A copy is needed of each line in the records that has the word "green".

(Exercise material)

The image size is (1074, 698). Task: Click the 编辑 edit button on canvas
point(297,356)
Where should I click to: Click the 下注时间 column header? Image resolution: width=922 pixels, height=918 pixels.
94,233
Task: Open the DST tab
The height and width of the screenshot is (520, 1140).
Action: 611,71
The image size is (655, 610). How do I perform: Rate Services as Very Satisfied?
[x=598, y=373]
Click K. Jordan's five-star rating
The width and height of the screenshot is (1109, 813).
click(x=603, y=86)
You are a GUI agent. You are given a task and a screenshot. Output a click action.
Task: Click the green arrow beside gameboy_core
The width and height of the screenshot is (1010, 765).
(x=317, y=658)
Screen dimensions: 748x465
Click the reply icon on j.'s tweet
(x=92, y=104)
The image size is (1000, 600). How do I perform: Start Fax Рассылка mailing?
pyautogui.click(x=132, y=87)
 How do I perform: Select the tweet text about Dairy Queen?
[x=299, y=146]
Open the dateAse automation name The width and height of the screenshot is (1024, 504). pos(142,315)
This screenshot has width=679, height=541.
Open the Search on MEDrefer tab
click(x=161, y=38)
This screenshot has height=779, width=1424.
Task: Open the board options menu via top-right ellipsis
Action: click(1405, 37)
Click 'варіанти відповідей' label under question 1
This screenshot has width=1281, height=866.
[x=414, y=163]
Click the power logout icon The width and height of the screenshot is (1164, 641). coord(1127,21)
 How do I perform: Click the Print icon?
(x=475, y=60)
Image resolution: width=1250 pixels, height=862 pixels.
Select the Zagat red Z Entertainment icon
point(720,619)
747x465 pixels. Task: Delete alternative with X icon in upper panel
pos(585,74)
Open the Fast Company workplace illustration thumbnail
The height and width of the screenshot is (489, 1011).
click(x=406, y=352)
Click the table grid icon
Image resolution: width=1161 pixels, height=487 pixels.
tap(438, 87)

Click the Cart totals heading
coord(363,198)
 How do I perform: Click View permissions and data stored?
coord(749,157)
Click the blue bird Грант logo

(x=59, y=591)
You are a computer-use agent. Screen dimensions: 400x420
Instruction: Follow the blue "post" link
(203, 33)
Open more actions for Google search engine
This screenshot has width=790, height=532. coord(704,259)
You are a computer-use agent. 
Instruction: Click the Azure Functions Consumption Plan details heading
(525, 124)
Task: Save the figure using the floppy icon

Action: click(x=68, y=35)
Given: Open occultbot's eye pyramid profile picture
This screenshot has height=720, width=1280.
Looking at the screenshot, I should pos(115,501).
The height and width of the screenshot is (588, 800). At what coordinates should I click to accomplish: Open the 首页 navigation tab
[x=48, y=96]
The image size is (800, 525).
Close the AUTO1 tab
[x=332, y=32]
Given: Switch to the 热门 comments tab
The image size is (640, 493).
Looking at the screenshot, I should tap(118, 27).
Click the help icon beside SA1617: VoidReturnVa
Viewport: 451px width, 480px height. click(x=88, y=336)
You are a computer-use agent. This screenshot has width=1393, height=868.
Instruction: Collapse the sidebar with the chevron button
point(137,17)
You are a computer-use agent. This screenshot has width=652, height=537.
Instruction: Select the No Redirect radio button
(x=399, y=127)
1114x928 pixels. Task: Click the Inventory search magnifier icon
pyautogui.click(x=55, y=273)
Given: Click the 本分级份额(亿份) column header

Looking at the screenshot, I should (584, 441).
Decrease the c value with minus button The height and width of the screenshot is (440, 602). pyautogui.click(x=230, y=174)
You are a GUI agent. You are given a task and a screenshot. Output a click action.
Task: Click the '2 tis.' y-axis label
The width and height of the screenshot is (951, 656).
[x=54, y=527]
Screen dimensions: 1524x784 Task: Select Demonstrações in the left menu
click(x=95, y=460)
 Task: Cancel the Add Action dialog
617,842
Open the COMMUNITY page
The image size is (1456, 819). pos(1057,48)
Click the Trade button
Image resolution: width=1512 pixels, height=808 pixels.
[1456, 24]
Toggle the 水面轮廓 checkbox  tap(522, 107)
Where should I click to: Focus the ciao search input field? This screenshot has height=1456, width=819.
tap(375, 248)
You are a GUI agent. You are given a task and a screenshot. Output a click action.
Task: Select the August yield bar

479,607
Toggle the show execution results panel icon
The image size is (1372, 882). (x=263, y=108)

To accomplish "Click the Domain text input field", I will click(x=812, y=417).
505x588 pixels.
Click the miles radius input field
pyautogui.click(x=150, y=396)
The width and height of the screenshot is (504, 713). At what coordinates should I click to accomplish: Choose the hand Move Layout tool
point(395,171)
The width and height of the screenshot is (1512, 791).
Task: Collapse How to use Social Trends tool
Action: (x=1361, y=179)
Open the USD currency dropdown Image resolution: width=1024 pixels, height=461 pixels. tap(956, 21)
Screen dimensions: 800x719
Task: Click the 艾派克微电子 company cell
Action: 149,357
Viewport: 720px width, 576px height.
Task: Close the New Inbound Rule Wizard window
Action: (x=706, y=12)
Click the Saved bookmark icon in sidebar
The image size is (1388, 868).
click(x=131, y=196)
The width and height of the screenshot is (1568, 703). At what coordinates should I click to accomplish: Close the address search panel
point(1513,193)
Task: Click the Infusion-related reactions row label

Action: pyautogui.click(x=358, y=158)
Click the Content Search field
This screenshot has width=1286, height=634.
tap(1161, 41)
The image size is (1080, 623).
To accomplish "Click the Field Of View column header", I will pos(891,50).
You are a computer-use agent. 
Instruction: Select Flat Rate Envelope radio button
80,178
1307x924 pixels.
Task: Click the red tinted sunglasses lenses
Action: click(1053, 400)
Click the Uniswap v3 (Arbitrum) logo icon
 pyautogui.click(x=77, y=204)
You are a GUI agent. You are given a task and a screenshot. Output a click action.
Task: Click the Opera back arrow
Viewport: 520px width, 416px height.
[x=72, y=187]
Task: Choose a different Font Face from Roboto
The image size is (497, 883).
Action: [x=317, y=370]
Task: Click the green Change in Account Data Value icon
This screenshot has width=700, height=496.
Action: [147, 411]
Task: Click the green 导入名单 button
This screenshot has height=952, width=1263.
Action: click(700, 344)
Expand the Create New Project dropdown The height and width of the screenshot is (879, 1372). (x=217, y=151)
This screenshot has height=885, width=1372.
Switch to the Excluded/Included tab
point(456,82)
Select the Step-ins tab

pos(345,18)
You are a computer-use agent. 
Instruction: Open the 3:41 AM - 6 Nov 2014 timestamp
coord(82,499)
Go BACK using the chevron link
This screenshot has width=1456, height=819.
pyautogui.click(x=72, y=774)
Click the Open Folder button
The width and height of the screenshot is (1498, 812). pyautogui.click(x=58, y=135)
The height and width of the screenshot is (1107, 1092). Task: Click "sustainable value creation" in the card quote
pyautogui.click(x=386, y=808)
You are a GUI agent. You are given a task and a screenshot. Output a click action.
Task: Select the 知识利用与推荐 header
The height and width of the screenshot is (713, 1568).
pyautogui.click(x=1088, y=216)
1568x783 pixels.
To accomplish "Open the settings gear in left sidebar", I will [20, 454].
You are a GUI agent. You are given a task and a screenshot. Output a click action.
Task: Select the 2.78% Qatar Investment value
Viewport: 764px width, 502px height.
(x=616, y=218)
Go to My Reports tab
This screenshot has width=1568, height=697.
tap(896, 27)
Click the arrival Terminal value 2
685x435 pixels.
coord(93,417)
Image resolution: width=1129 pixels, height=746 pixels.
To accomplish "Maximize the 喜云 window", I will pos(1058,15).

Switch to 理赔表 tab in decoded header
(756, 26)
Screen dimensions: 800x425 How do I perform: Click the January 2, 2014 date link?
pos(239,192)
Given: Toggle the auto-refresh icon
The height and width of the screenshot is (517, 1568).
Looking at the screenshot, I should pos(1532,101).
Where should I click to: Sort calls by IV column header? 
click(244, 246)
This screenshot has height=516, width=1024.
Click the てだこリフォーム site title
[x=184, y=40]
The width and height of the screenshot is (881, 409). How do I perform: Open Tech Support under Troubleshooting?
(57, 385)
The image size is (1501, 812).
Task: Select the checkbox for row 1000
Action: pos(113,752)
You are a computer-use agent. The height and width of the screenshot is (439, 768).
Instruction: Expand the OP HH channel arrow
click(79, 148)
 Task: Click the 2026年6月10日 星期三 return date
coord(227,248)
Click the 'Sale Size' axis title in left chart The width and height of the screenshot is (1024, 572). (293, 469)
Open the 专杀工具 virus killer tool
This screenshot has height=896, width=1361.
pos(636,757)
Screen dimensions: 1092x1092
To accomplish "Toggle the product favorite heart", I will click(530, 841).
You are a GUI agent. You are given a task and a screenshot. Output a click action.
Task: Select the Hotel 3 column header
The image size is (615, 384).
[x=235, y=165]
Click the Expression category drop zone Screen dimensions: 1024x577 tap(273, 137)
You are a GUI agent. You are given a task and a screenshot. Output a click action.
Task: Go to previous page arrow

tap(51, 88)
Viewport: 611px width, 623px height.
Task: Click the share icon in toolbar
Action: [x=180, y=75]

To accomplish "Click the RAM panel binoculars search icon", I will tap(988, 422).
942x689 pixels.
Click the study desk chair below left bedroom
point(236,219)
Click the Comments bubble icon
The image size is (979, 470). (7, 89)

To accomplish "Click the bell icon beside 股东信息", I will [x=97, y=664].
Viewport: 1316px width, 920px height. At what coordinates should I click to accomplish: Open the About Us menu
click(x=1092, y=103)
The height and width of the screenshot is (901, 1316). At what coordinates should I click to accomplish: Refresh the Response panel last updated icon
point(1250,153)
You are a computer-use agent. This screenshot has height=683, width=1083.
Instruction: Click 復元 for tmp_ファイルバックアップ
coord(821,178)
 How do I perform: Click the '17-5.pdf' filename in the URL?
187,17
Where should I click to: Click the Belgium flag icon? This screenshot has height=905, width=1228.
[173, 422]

(End Exercise material)

Problem solution
Task: Click the green arrow beside gameboy_core
Task: Click the green Change in Account Data Value icon
Task: Click the green 导入名单 button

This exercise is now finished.